Two years later, SAVA vans whose designs came from the United Kingdom began to be seen on the streets of Spain. This was possible at that time, thanks to the fact that they were granted a license to manufacture them after negotiation with BMC.
Since then, the factory was expanded and became the first manufacturer of series production vans in Spain; by 1964, following a contract with Berliet and to manufacture its models, brought the FH800 model to the market, whose capacity reached eight tons.
By 1965 and already without the limitations of gasoline, it replaced the old light trucks and launched one of the most successful models of vans it has ever made, the J-4.
The alliance with BMC brought for sale the SAVA LD0-5 truck with a load capacity of 1.500 kilograms along with medium and light trucks, but even the market was eager for a suitable vehicle, easy to handle and somewhat lighter to use in the delivery of goods, That is why they later decided to manufacture the SAVA J-4 van, whose characteristic to highlight was the sliding door on the driver's side, very much in the style of French and English vans, supporting a maximum load of 850 kilograms.
Very soon the J-4 van was positioned in the market due to its versatility, easy handling, control, indicators and unmatched suspension.
The most curious thing about all this, that by the year 65,10 vans were manufactured daily and the first models that came on the market kept two characteristics of the UK model BMC J-4 M10 that gave rise to it, one was the bar located on top of the chrome-plated calender and the other was the sign on the front that said "Austin".
The van gradually solidified its position in the market and the production of units from 1965 to 1967 grew from 337 to just under 2,000 just before the Empresa Nacional de Autocamiones "ENASA", the company that in 1966 had already acquired 52.7% of the shares, increased interest in SAVA and ended up buying 82% of them.
With the acquisition of the new shares by ENASA from 1968 onwards, the production of units was considerably boosted and with it sales, the number of J-4 vans surpassed 3,000 units by the year 70 and reached 5,625 three years later, in addition there were important changes when placing a private label engine in exchange for the original BMC brand.
By 1974 they created a more modern J-4 van that had practically nothing to do with the original model, due to all the changes brought about by the new design.

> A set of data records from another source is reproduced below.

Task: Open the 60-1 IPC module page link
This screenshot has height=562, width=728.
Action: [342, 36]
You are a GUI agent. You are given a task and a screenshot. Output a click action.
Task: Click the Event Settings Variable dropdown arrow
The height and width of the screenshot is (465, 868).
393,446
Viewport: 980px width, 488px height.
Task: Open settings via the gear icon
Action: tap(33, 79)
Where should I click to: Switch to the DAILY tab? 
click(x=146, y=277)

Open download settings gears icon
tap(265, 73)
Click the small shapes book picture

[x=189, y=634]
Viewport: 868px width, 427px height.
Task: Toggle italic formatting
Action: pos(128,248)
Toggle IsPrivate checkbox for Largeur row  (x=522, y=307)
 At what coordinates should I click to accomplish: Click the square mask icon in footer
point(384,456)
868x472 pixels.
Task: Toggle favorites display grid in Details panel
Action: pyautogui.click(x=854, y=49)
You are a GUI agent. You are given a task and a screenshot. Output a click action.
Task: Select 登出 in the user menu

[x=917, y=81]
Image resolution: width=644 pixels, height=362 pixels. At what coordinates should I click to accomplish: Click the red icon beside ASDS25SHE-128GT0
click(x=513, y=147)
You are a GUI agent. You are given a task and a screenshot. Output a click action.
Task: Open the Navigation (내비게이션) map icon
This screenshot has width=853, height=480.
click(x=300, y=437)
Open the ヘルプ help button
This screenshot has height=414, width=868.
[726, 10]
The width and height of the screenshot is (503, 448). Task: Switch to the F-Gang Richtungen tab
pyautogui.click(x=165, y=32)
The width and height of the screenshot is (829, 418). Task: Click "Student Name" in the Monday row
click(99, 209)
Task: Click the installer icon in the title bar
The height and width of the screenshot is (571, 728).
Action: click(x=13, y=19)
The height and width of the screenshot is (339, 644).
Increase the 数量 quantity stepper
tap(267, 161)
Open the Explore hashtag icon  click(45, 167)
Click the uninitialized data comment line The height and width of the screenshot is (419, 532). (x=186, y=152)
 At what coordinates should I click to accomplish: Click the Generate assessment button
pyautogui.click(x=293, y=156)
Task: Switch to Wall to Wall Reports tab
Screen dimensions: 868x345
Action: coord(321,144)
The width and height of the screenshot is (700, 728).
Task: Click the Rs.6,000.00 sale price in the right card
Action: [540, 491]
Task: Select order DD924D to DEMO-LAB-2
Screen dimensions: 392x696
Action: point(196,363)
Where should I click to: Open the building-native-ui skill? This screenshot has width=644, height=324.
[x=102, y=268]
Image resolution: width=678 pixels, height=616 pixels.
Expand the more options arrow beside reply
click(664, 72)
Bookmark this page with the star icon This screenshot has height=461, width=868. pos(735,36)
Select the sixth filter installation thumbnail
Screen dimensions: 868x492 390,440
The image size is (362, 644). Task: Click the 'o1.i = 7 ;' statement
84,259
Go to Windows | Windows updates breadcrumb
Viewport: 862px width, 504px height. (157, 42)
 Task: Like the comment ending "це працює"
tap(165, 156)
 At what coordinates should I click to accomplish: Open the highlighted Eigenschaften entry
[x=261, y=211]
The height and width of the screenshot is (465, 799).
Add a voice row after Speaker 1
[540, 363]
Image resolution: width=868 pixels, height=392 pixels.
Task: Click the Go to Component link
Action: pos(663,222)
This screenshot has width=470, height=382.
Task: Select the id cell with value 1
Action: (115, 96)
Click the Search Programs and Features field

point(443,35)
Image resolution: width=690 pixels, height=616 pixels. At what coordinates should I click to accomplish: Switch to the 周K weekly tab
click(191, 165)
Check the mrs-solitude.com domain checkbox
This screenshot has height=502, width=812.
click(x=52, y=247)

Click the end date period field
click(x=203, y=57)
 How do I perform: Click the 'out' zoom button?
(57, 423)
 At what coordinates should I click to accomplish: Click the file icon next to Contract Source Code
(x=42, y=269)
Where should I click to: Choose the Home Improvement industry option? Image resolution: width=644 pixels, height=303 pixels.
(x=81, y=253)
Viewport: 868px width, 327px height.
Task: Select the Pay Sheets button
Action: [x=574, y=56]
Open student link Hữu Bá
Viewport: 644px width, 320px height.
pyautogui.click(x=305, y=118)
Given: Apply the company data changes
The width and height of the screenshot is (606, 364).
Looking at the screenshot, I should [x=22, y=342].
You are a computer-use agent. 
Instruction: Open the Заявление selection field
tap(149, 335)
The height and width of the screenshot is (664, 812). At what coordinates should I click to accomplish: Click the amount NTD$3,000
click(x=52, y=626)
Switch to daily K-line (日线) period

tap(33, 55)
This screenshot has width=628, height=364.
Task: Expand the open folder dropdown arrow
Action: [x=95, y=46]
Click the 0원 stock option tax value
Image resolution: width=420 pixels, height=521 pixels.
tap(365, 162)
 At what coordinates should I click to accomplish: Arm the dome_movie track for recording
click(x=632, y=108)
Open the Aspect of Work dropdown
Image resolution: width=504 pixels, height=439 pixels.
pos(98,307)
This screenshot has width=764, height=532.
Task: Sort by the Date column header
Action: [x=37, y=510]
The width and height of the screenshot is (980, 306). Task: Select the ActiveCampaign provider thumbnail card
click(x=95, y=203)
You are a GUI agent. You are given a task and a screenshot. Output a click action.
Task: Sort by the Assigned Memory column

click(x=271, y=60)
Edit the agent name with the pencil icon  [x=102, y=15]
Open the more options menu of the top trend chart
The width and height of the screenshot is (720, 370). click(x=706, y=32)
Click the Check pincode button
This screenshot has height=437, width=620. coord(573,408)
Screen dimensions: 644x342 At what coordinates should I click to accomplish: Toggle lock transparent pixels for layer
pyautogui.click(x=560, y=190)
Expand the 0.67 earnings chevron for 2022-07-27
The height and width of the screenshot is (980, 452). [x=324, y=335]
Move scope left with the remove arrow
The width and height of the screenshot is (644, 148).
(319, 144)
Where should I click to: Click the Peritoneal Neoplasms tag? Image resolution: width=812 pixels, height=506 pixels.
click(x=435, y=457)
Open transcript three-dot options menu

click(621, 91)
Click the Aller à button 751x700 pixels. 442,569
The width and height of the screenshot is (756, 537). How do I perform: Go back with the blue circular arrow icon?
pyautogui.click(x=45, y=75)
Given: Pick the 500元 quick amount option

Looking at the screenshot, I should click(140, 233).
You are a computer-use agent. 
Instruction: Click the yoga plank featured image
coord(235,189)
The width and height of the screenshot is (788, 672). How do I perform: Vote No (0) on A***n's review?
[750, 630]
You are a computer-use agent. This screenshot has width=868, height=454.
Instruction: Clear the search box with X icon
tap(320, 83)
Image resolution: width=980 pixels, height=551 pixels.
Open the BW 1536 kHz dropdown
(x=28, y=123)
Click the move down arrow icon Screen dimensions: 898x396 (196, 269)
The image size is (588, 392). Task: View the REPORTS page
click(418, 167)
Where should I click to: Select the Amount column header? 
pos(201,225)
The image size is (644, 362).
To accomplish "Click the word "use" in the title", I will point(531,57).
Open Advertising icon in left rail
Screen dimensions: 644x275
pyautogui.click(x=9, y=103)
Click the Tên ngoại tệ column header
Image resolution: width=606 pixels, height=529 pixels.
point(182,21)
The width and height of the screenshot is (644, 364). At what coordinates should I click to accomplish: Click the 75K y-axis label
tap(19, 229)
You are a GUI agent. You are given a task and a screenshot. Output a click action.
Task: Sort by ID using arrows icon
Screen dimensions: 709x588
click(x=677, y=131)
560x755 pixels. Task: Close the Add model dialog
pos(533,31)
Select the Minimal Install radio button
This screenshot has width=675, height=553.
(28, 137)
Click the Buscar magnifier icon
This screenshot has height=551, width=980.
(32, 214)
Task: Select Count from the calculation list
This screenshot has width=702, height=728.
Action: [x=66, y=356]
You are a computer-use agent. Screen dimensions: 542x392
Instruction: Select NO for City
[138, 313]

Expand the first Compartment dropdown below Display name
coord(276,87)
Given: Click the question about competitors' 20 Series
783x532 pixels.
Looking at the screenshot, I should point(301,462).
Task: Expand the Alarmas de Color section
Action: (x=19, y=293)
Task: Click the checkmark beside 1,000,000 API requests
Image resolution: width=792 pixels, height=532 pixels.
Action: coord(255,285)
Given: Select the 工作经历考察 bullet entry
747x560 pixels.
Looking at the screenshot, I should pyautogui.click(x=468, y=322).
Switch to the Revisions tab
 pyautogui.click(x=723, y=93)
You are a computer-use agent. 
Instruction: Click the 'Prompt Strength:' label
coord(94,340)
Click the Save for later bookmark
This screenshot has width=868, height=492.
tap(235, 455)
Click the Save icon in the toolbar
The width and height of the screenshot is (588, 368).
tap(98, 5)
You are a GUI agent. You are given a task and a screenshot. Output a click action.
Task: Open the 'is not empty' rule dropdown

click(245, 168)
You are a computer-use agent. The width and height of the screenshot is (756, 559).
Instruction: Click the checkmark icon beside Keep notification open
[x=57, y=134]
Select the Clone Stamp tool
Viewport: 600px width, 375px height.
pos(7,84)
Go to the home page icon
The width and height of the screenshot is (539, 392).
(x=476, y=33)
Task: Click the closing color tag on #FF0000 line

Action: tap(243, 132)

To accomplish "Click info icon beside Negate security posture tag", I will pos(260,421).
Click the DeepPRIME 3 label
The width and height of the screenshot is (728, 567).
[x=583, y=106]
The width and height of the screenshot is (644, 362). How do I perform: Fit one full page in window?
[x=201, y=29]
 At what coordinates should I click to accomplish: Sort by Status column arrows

Among these changes we can say that this van was 2.5 times longer, the fuel tank had more capacity (45 lts.), a gearbox with matched speeds, the radiator grille now in black was integrated with the rectangular headlights under which the indicators were located, in the front part you could also see ENASA's shield and the signs that identified the J-4 model and SAVA.
The Valladolid factory SAVA manufactured new models from 1968, leaving behind most of the series of trucks inspired by French and English models, but where the Anglo-Saxon collaboration was maintained was in the manufacture of the models, Nuef, Field, the tractor line and the well-known J-4 5730.
From 1974 onwards, the production of this van model ceased and since then SAVA devoted its time to making lighter cars, while in parallel, the brand's diesel engines were widely used by the tourist bus and taxi drivers, while at the same time producing medium and heavy duty trucks under the Pegaso brand, which years later would be very popular in the market.
Today, SAVA belongs to the IVECO group that ended up buying ENASA a few years ago and they are the manufacturers of the Daily, a van that produces several models.